* The data *
== Segment start ==

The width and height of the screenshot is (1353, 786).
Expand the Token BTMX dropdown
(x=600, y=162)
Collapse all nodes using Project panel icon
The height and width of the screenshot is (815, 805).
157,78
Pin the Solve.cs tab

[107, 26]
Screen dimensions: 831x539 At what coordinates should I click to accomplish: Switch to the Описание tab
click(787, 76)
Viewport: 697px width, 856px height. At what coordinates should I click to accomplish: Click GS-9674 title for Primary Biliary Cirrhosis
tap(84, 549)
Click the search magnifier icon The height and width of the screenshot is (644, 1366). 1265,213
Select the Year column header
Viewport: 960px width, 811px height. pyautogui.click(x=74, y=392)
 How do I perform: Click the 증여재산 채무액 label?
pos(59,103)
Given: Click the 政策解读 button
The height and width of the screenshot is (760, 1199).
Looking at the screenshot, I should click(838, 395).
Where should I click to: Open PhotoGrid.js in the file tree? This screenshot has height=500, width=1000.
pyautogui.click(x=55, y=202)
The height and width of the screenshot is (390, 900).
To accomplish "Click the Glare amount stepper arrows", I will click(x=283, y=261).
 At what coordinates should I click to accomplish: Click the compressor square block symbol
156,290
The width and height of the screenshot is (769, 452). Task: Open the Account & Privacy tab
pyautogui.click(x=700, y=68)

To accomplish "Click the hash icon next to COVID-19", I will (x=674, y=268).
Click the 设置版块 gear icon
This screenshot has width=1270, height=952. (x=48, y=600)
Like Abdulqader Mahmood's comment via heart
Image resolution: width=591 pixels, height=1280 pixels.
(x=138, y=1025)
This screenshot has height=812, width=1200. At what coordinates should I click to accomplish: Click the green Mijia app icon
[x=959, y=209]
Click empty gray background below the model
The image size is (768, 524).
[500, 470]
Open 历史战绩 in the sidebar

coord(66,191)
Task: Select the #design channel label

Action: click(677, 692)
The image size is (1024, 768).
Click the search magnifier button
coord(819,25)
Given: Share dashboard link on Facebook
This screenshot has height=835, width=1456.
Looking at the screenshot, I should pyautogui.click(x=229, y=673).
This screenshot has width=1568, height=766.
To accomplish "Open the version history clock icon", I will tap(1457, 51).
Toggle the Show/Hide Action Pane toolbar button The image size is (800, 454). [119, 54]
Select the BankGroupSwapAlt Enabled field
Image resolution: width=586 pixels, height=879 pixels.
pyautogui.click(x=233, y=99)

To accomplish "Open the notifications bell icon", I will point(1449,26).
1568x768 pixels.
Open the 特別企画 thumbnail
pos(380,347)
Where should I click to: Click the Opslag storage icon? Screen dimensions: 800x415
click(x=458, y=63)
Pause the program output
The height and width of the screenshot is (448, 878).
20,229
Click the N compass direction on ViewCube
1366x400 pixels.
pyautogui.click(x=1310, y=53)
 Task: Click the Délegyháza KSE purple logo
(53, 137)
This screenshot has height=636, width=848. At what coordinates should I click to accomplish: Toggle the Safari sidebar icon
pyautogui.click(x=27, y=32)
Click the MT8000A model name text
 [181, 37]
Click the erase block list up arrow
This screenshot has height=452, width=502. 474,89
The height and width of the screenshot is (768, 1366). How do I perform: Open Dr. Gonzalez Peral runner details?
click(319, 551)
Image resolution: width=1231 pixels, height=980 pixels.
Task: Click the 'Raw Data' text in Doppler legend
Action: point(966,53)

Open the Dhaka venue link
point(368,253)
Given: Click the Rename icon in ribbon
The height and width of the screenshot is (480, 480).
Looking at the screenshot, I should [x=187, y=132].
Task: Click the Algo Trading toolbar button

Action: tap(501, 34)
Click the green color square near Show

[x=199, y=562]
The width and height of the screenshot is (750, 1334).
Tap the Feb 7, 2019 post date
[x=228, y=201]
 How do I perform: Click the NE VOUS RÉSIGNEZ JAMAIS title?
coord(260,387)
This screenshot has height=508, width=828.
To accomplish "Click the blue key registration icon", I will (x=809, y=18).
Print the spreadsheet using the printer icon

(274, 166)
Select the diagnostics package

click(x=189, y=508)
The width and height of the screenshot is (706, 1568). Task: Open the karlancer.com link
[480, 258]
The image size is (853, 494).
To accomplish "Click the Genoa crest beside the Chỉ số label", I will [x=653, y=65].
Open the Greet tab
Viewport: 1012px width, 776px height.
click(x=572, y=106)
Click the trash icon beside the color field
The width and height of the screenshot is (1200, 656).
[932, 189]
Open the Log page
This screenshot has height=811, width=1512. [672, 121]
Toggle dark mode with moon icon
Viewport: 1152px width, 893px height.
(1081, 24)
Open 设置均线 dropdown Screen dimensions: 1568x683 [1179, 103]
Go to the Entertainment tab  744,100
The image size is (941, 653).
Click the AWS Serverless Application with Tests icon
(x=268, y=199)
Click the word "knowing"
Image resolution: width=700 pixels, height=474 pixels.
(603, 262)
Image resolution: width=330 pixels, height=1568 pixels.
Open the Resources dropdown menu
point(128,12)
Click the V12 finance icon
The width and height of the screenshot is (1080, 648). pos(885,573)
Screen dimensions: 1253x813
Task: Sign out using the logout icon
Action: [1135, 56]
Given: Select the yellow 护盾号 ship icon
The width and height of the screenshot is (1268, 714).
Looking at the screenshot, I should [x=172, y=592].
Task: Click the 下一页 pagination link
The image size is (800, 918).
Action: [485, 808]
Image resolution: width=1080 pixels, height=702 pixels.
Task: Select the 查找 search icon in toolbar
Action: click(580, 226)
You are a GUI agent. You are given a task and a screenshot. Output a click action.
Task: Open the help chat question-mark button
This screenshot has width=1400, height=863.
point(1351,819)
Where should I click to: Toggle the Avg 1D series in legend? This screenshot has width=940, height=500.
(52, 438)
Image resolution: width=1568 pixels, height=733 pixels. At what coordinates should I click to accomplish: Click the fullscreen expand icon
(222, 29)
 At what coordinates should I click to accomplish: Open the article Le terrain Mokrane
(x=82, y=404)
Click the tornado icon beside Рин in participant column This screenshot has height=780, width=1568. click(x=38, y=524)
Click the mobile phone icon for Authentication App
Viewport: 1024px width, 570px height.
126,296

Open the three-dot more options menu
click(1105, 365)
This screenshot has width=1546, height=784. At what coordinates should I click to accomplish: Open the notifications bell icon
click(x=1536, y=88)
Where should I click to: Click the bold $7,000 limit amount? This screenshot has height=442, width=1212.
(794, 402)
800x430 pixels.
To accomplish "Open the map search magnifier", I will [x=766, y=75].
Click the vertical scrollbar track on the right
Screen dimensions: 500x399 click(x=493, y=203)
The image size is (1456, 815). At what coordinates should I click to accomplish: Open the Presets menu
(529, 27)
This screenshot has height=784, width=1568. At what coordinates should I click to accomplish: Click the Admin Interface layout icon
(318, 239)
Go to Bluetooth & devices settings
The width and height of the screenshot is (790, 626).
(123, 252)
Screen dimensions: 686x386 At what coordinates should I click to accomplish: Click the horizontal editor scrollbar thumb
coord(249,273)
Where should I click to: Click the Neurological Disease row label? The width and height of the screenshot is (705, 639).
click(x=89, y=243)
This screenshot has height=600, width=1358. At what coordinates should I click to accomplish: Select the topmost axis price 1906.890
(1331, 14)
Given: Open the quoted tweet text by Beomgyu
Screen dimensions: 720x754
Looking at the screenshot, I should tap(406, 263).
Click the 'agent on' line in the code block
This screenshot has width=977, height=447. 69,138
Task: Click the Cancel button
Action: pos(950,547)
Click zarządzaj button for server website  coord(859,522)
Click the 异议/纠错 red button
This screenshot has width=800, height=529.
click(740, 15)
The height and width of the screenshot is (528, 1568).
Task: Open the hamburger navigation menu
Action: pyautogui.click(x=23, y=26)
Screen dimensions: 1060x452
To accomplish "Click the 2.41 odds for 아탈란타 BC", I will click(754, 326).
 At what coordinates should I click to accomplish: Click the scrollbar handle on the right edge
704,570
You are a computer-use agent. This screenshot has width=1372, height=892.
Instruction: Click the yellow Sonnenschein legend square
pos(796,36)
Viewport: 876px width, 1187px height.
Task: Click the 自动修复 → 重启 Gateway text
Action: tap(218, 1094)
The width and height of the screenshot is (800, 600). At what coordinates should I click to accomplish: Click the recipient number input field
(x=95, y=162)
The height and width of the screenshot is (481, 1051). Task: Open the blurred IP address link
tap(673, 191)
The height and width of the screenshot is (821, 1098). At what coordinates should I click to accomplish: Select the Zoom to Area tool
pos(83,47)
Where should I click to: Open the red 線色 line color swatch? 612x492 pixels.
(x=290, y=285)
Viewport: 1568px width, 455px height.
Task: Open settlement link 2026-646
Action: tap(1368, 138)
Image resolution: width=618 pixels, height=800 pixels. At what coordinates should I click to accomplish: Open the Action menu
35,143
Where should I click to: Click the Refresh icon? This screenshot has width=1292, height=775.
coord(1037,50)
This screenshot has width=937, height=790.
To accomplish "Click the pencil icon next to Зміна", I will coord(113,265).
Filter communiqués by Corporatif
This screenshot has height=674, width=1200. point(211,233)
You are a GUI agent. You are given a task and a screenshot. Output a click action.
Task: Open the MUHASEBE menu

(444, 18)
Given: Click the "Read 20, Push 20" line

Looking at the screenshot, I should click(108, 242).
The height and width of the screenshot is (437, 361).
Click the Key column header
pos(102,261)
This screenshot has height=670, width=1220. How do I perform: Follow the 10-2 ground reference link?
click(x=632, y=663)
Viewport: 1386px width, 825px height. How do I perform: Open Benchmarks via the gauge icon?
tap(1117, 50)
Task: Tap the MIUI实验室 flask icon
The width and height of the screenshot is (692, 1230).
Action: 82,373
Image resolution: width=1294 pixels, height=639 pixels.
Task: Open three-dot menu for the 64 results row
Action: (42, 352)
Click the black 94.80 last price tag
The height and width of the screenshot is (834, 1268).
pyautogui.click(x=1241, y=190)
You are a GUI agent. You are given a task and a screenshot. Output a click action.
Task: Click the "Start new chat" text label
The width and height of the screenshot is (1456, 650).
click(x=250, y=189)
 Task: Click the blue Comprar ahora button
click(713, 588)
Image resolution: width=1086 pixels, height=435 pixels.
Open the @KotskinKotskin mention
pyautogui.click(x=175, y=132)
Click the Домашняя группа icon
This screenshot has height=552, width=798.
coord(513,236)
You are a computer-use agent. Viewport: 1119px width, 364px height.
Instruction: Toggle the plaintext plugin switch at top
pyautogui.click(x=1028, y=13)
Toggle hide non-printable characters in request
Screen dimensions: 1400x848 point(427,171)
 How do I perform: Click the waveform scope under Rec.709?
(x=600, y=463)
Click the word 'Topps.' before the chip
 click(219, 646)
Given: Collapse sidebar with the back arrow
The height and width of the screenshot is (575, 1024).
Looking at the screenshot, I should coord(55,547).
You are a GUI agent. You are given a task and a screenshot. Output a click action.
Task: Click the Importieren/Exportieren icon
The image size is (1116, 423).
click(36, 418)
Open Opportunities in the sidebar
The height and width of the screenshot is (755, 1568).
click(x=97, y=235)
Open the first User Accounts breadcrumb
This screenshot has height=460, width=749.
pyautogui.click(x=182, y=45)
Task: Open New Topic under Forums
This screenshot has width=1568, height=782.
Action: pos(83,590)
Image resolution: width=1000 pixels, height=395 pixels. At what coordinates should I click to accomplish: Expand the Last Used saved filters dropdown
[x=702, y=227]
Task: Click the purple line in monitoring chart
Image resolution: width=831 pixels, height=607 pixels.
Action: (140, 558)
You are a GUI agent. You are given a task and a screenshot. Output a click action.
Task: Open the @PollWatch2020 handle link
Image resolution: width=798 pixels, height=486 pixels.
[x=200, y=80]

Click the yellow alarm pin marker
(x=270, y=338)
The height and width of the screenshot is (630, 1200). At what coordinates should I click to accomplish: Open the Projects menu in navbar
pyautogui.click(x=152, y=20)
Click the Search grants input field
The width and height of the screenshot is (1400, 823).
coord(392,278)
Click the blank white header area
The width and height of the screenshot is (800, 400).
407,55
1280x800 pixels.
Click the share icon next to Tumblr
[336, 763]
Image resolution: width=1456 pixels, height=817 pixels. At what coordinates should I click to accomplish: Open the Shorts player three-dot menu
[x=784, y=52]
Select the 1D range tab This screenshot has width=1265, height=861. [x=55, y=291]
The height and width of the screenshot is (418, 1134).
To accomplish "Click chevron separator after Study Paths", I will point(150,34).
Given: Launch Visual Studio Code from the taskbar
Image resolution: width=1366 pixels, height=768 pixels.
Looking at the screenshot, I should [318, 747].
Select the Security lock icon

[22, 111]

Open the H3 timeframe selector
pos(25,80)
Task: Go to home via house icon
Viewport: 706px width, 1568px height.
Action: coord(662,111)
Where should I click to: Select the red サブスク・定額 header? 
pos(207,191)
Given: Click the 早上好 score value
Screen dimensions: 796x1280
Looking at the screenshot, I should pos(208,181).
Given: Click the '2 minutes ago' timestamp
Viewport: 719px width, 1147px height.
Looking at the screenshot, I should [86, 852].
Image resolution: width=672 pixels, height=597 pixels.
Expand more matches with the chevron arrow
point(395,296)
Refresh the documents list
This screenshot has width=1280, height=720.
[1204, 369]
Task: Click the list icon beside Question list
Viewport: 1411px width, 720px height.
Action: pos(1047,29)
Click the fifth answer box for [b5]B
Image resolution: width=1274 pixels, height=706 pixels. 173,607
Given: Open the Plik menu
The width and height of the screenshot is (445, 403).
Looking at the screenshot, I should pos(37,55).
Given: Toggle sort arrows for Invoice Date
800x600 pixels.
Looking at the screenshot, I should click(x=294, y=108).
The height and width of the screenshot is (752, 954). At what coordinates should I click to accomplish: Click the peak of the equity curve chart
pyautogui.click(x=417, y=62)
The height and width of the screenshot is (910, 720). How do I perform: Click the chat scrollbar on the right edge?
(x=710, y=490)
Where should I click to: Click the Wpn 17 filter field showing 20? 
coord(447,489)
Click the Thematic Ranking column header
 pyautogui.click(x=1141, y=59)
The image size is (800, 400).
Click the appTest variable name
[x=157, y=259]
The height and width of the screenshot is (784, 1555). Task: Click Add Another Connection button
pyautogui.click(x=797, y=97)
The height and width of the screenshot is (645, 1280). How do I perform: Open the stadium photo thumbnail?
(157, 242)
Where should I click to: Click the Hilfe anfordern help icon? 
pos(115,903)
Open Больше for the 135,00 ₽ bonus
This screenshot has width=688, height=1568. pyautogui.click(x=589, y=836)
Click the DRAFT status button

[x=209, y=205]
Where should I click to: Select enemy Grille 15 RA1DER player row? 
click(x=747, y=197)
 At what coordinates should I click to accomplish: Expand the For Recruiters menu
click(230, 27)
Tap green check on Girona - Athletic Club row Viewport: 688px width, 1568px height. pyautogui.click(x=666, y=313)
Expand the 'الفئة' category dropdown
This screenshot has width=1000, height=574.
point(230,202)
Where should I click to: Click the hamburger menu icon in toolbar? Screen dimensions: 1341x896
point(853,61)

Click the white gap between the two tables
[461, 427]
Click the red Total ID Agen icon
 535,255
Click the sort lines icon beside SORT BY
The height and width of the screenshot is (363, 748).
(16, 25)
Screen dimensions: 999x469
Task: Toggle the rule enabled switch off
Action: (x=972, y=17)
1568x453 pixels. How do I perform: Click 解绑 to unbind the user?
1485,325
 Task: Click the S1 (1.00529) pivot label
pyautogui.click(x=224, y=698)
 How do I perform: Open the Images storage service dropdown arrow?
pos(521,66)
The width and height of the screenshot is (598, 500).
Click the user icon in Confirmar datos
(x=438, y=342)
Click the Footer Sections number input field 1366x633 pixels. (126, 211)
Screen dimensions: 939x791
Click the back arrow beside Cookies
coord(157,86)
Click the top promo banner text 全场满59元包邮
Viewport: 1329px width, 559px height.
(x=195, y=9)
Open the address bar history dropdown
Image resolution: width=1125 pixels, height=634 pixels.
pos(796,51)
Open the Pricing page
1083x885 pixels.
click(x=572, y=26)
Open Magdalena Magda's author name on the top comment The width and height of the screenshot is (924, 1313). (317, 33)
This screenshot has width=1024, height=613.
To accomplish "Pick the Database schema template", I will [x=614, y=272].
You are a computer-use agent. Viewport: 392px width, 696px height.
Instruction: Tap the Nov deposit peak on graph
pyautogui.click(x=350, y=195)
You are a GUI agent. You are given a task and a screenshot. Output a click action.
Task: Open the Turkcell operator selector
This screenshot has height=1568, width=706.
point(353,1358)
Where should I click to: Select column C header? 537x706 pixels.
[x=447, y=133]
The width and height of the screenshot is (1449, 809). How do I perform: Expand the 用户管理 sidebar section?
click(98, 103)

== Segment end ==

* Problem *
Reproduce the material above exactly, beginning at its first line and ending with the line that holds "The image size is (1024, 768).". Include nothing else.

* Response area *
The width and height of the screenshot is (1353, 786).
Expand the Token BTMX dropdown
(x=600, y=162)
Collapse all nodes using Project panel icon
The height and width of the screenshot is (815, 805).
157,78
Pin the Solve.cs tab

[107, 26]
Screen dimensions: 831x539 At what coordinates should I click to accomplish: Switch to the Описание tab
click(787, 76)
Viewport: 697px width, 856px height. At what coordinates should I click to accomplish: Click GS-9674 title for Primary Biliary Cirrhosis
tap(84, 549)
Click the search magnifier icon The height and width of the screenshot is (644, 1366). 1265,213
Select the Year column header
Viewport: 960px width, 811px height. pyautogui.click(x=74, y=392)
 How do I perform: Click the 증여재산 채무액 label?
pos(59,103)
Given: Click the 政策解读 button
The height and width of the screenshot is (760, 1199).
Looking at the screenshot, I should click(838, 395).
Where should I click to: Open PhotoGrid.js in the file tree? This screenshot has height=500, width=1000.
pyautogui.click(x=55, y=202)
The height and width of the screenshot is (390, 900).
To accomplish "Click the Glare amount stepper arrows", I will click(x=283, y=261).
 At what coordinates should I click to accomplish: Click the compressor square block symbol
156,290
The width and height of the screenshot is (769, 452). Task: Open the Account & Privacy tab
pyautogui.click(x=700, y=68)

To accomplish "Click the hash icon next to COVID-19", I will (x=674, y=268).
Click the 设置版块 gear icon
This screenshot has width=1270, height=952. (x=48, y=600)
Like Abdulqader Mahmood's comment via heart
Image resolution: width=591 pixels, height=1280 pixels.
(x=138, y=1025)
This screenshot has height=812, width=1200. At what coordinates should I click to accomplish: Click the green Mijia app icon
[x=959, y=209]
Click empty gray background below the model
The image size is (768, 524).
[500, 470]
Open 历史战绩 in the sidebar

coord(66,191)
Task: Select the #design channel label

Action: click(677, 692)
The image size is (1024, 768).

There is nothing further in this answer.